**Extract provided**:
»»

You wanna change the world???

The news on any platform feels so overwhelming today. It’s like politics has blended itself in every category of the media as possible, sports, Hollywood and social media. It’s hard to listen and take seriously especially when the “extremist-rant” is followed up by a money advertiser mention about Keri’s Berries. It’s actually quite comical.

So I think to myself how do I even make a dent, in a time when America is extremely-split on every topic imaginable, while the fingers point in both directions. Maybe I need to do more than just be sober.

But what? I had to start somewhere, so I decided to create my platform on “I have absolute zero control over the world and everything in it.” That right there gets me off-the-hook on a whole lot of issues. However I do have a responsibility, to someone or something, right? So I put my right arm out in front of me, and turned my body to a complete 360 degree angle. And that space right there, is where I start, and what I can control.

It’s a very small space compared to the world. So I started praying to my higher power to fill that small space with people who need help. And he did.

««

**Data excerpt**:
»»

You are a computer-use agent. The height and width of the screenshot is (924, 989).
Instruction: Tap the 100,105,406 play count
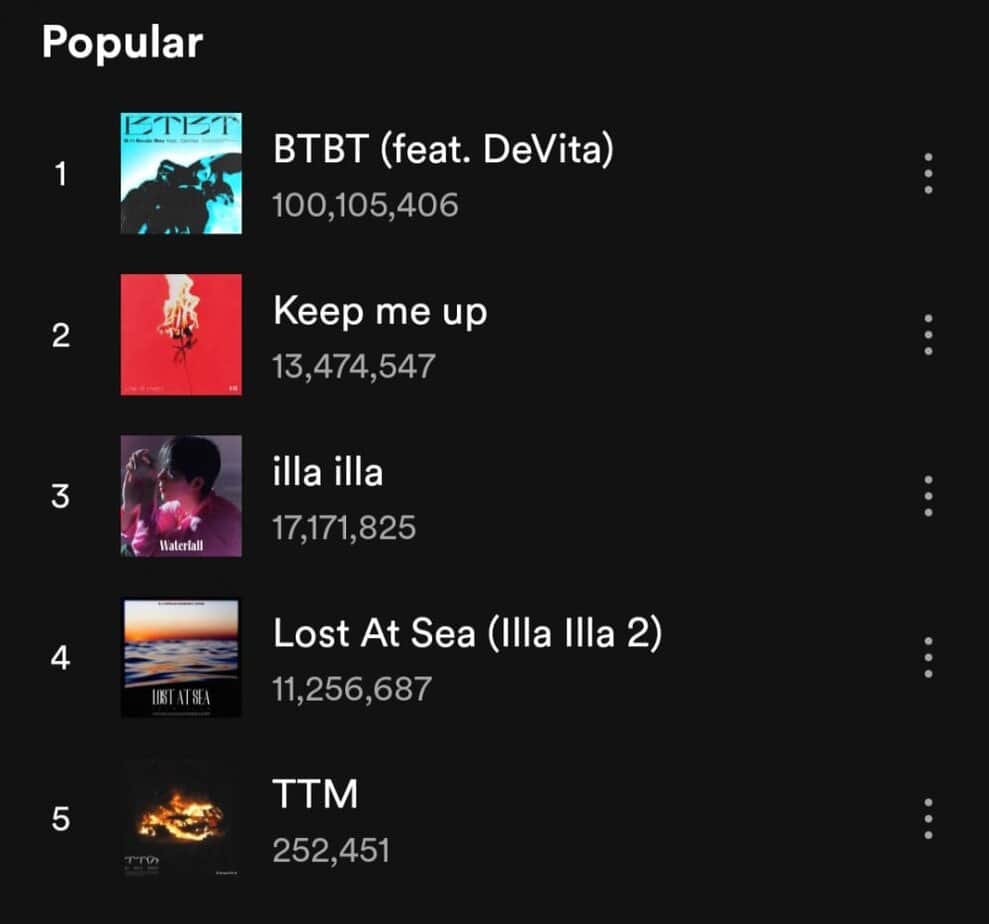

««

**Task instructions**: Retype, word for word, the passage of the piece on changing the world that runs from "So I think to" to "And he did.".

**Answer to this exercise**:
So I think to myself how do I even make a dent, in a time when America is extremely-split on every topic imaginable, while the fingers point in both directions. Maybe I need to do more than just be sober.

But what? I had to start somewhere, so I decided to create my platform on “I have absolute zero control over the world and everything in it.” That right there gets me off-the-hook on a whole lot of issues. However I do have a responsibility, to someone or something, right? So I put my right arm out in front of me, and turned my body to a complete 360 degree angle. And that space right there, is where I start, and what I can control.

It’s a very small space compared to the world. So I started praying to my higher power to fill that small space with people who need help. And he did.